To put the statement in context, Slaughter sparked an international debate with an article called “Why Women Still Can’t Have It All” that sparked a global debate about how women can (or can’t) balance family and career. Now she’s shifting her focus slightly to talk about how women AND men struggle with work-life balance.

“I really think we need a men’s movement, and you’re starting to see it,” she said this week. “Guys are starting to speak up for themselves about masculinity, about care-giving. You know, women are hypocrites this way, because we would go crazy if men treated us in the workforce the way we typically treat them at home — if a guy in the workforce assumed he was more competent than you are, and told you what to do — but that’s the way most women treat men in the household.”
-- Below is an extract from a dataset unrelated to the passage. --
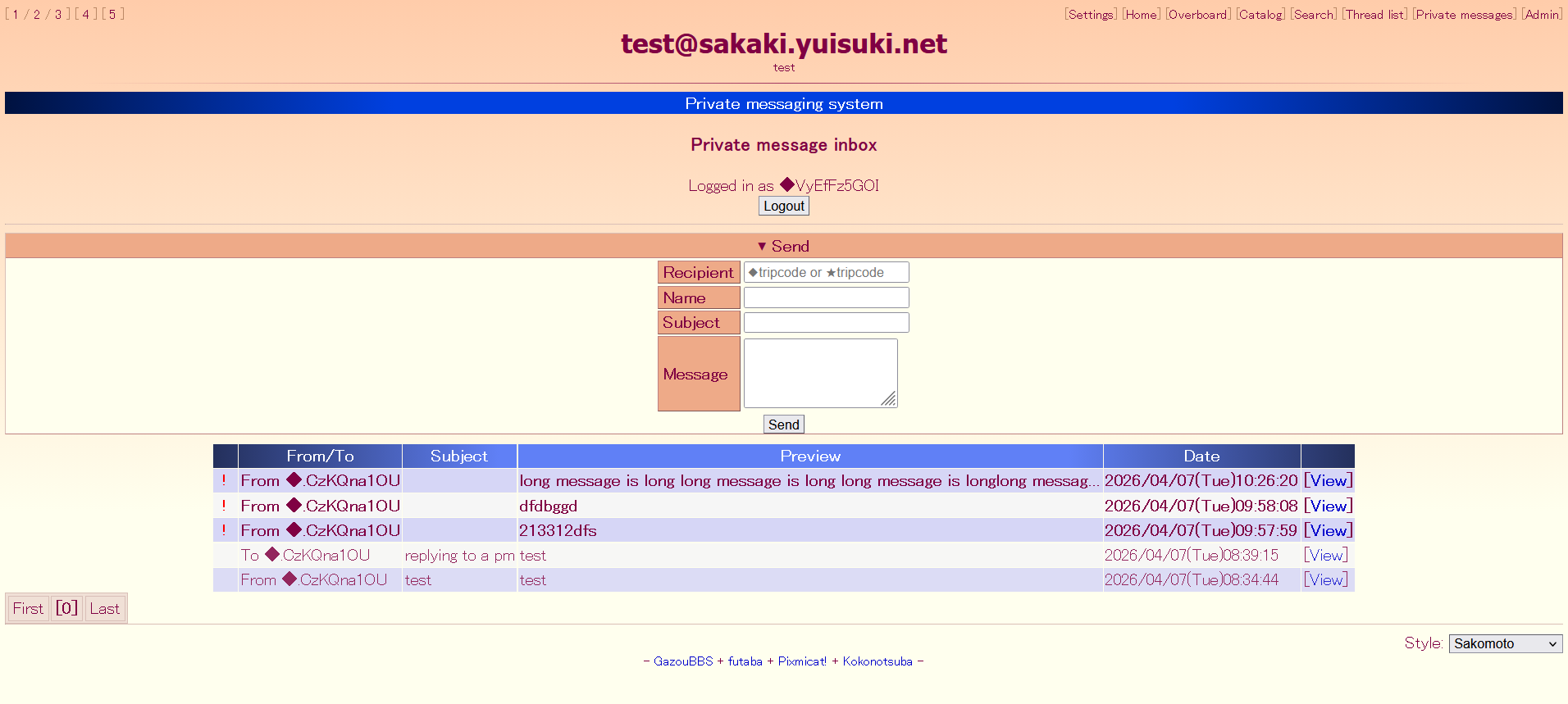This screenshot has width=1568, height=704.
Task: Click the Message text area
Action: point(820,373)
So is she right and if so what kind of men’s movement does the world need? We’ve come up with 10 suggestions based on some of the key factions of the global men’s movement that we’ve come across over the years and produced a poll at the end of this post so you can cast your vote and tell us what kind of men’s movement the world needs.

Of course the 3rd National Conference for Men and Boys is open to everyone so if you want to come along and take part this year then please buy your tickets online today.


1.    A Men’s Liberation Movement

A global men’s liberation movement would be pro-feminist and focussed on liberating men from rigid gender roles on the past and helping men to address unhealthy male behaviours and develop and promote healthy masculinity.

2.    A Men’s Human Rights Movement

A global men’s human rights movement would tackle feminism head on and address all the areas of life where men’s human rights are under attack, with a particular focus on tackling laws, policies and initiatives that favour women and girls and discriminate against men and boys in the process.

3.    A  Men’s Rites of Passage Movement

A Men’s Rites of Passage Movement would ensure that all men and boys had the opportunity to take part in rites of passage work with the support of other men and help every boy make a safe and healthy transition into manhood in the process.

4.    An Integral Men’s Movement

An Integral Global Men’s Movement would seek to unite everyone committed to improving the lives of men and boys no matter what perspective they came from and seek out areas of common interest and opportunities to work together for the greater good.

5.    A Men’s Social Justice Movement

A Men’s Social Justice Movement would focus on areas where men and boys experience inequality or problems with their health, education, family life, personal safety, social care needs etc and take action to find solutions to these issues.

6.    A Religious Men’s Movement

A Religious Men’s Movement would help to solve the problems that involve men and boys by actively working to bring more men to God—with a focus on one religion only (whatever that religion is).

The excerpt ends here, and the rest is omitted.